Странно слышать, как люди спорят о твоей судьбе, и знать, что ты не имеешь к этому никакого отношения. У Сильвы, дочери Ранд, не было никаких причин бороться за мою свободу, кроме долга, связанного с просьбой Тамуры о предоставлении убежища. Она ничего не знала ни обо мне, ни о преступлениях, которые я совершила во имя рода Орранов. Она ничего не знала о преступлениях, которые я совершила с момента моего заключения и побега. Она ничего не знала о древнем ужасе, который таился внутри меня, владел мной. И все же она боролась за меня.
— Я здесь не для того, чтобы спорить о семантике. — Я видела только затылок Сильвы, ее золотистые волосы, скрепленные длинной костяной заколкой, и обтягивающее ее тело желтое платье, пыльное от ее утренних трудов. — Я здесь, чтобы спасти жизнь женщины. Вы не представили никаких доказательств совершения преступлений, кроме своих слов.
— Разве этого недостаточно? Я говорю от имени самого императора. — При этих словах мое сердце бешено заколотилось. Вот оно что. На меня обратил внимание сам император. Не просто управляющий, какой-нибудь генерал или придворный чиновник. Сам император послал Прену Нералис, капитана своей элитной гвардии, выследить меня. Какое это было пьянящее чувство — я привлекла внимание своего врага.

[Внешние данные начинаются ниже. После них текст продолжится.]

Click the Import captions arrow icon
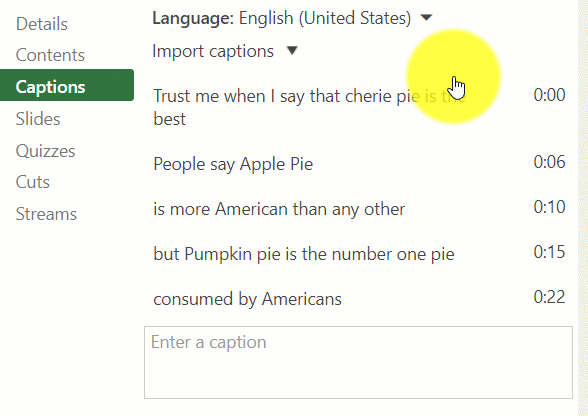This screenshot has width=588, height=416. click(x=292, y=51)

И все же ты прячешься за спинами других.
Мой восторг испарился, как туман перед восходом солнца. Ужас был прав. Мой враг послал своих самых сильных людей, чтобы принести мне его голову, и вот я здесь, в ловушке, под защитой женщины, которую я даже не знала. И я была не одна. Я втянула в свою борьбу своих друзей. Свою борьбу. Не их. Они не хотели в этом участвовать. Они определенно не заслуживали последствий моих действий.
Я прислонилась к прутьям своей камеры, собрав волю в кулак, чтобы завязать петлю на шее.
— Мои преступления касаются только меня, — сказала я. — Эти двое не имеют к ним никакого отношения. Они не участвовали в войне. На их руках нет крови. — Интересно, была ли когда-нибудь произнесена большая ложь.
— Эска… — Хардт начал что-то говорить, но я не расслышала. Я не могла этого слышать. Мне не потребовалось бы много усилий, чтобы изменить свой курс. Но я не хотела, чтобы его судьба была связана с моей.
Сильва развернулась на стуле и пригвоздила меня взглядом, зеленым, как первые весенние цветы. «Ты признаешься в своих преступлениях?» — печально спросила она.
— Я — оружие, — прошептала я вслух мантру, чтобы набраться храбрости. Я кивнула. — Хардт и Тамура не имеют к этому никакого отношения.
— Тамура? — спросила пахт, наконец отводя взгляд от двух солдат.
— Привет. — Тамура помахал пахт, чувствуя себя совершенно непринужденно, несмотря на пристальный взгляд стольких людей. — Преследуемый туманом, таким густым, что он окутал вчерашний день.
— Я вижу, ты все такой же безумный, как и всегда. — Пахт покачала головой и бросила опасный взгляд на двух терреланских гвардейцев. Даже раненая, с жизнью, висевшей на волоске, я почувствовала, как во мне разгорается любопытство. Я почти ничего не знала о Тамуре, и отчасти это объяснялось тем, что он, казалось, так мало знал о себе. Если пахт знала его, встречалась с ним раньше, возможно, она смогла бы пролить свет на тайну его прошлого.